Now this is the first blog that comes with a
soundtrack...(please click on link to listen) so while reading, kindly have the theme music playing in the background of your mind to get the full effect lol and the selected theme music is the orchestral musical interlude in the Russian opera "Flight Of the Bumblebee" by Nikolai Rimsky-Korsakov. It is THE perfect melody to go along with this.
Last year I had to deal with a lifestyle that was forced into my lap. Didn't ask for it, wasn't prepared for it but had to deal with it. So my days became quite a bit reckless. No true structure, no time frame, just had to keep going to let time pass and to avoid thoughts of what was taking place. "The situation", "The him", school - term papers, midterms, finals, work, my son, LSAT, my book...ugghhhh I was heavily sedated in frustration. ...is the
soundtrack to this blog still playing in your head?
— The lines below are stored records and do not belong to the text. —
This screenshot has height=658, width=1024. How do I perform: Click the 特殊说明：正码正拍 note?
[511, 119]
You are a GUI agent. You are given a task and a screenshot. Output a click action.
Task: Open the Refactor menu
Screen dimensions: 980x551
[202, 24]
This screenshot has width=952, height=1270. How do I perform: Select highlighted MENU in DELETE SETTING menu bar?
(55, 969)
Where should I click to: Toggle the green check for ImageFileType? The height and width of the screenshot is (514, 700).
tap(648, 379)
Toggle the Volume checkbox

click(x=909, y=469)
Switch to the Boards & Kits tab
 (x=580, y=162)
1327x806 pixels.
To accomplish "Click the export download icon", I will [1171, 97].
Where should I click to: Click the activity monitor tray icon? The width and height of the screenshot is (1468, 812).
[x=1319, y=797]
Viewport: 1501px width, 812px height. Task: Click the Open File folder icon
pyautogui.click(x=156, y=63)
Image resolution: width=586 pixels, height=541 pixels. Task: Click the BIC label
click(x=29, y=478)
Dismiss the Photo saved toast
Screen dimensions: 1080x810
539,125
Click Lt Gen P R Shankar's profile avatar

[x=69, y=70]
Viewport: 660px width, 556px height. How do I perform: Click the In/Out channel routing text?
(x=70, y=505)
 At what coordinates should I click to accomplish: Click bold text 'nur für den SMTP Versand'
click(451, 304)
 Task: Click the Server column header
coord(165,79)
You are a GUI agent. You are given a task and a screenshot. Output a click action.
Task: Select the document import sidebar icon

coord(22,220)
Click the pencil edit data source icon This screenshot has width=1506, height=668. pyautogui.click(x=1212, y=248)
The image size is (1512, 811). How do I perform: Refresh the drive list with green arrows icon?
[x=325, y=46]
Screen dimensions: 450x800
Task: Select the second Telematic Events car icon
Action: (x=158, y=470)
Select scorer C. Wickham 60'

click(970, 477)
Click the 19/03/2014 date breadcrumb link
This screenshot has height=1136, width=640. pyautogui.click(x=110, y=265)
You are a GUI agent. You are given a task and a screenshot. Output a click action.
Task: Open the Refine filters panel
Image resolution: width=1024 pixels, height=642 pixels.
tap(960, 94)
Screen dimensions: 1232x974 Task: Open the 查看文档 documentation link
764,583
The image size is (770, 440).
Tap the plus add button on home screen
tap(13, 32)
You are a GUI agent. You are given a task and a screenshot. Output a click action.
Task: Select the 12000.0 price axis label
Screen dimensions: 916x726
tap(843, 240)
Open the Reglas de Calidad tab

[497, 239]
So, at the end of "The situation", I was already in a mode where I couldn't sit still. I had to have things to do. I felt like I was on a red bull overdose. I couldn't sleep, my mind was constantly indecisive. "The situation" sort of took over my life...sort of...because I still managed to get things done.
I realized though that I have a bad habit of planning things and not following through with it. Things for me that is. Every year I plan my vacation...months in advance. But for some reason never seem to make it. And I always say everything happens for a reason and chuck it under the rug. This time, I beat myself in the head for letting my vacation go by with not a place to go. I'm like a chicken without a head. But I think this down time was warranted. No 4 hour driving road trip, like I always do on the weekends, no airport runs, like I always do when I take my vacation, and worst yet, no stressing as to whether or not I'm going to make the flight...I sometimes travel on buddy passes and hate getting bumped off flights if its over sold. So anywho...this time, this vacation, though I blabbed about it from the top of my lungs for months...From Barbados, to Punta Cana, to Trinidad...and nada...not one place did I go....it happens when you travel on an open ticket...your mind isn't worried about losing moneyI actually decided to not go anywhere. To stay home and relax. Sleep till noon, and eat get out of bed when I feel like it. AND BOY AM I GLAD THAT I DID.
You can cut off the theme music now...this part I'm settled lol

Why am I glad you ask? (that's if you did lol) ... I had the chance to meet and catch up with someone I hadn't seen in 14 years. And I must say its been a wonderful week off from work. I would have missed this opportunity...to smile and see clouds in different shapes and to feel my heart beat the way it did back when...hmmmm....I won't go there. But I'm glad to know my heart still beats. My hours aren't wasted into 4 walls and pints of ice cream and oreo cookies. Instead its filled with memories that can now be smiled upon.
From my last few posts...I realized my heart was opening up to dating again...but didn't think this would have happened. I mean nothing may come of it but just the "moment" is enough to make me smile. And besides 14 years is a long time to not see someone...so I'm still enjoying it so far.
Aside from that silver lining...I have been writing. I am back into my novel ... "On The Eve of Goodbye", already started another title and hope to get that as far as I can. The title alone to this new novel gets me psyched. Hopefully one day, if published, it would move you just the same.
I have been working on
MYDC events. Have been invited to work on another project and so crazily excited about that...Ah can't wait to tell ya'll about it. I'm waiting for the green light to do so.
I have a my open mic line up for next week: Soule Restaurant next Tuesday and La Preguntas in Harlem next Wednesday.
This bumble P, though somewhat settled, is still buzzing...but buzzing around some flowers that are blossoming into new and worthy things. Like Pollen to a bee, they keep me drawn.
So as this opera blog comes to a close, curtains to be drawn, always remember that life will always throw you curve balls and take you on a spin outside of your comfort zone...but no matter what, always be sure to put your best foot forward and continue to pursue the things that makes you happy but be sure to take time to rest...its necessary. Life will always do what it do...live.